(Stored data entries)
=== Section Start ===
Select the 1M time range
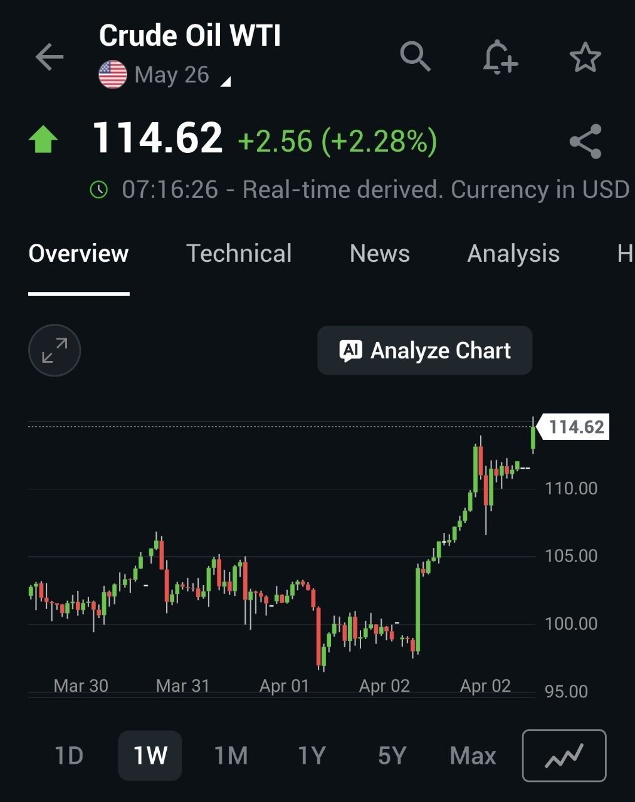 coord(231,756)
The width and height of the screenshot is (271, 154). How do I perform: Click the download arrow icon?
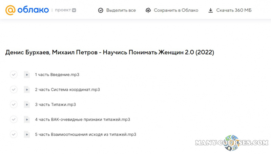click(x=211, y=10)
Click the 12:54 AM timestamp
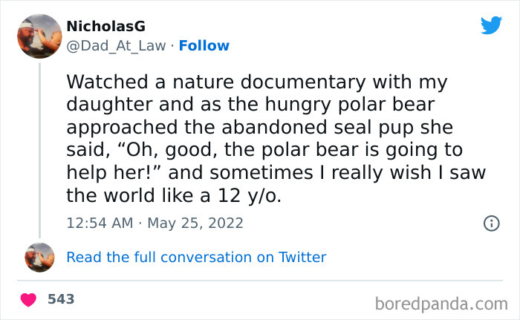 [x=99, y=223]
=== Section End ===
What to produce:
The records above, minus their pictures, are to be returned verbatim.

Answer to this task:
Select the 1M time range
 coord(231,756)
The width and height of the screenshot is (271, 154). How do I perform: Click the download arrow icon?
click(x=211, y=10)
Click the 12:54 AM timestamp
 [x=99, y=223]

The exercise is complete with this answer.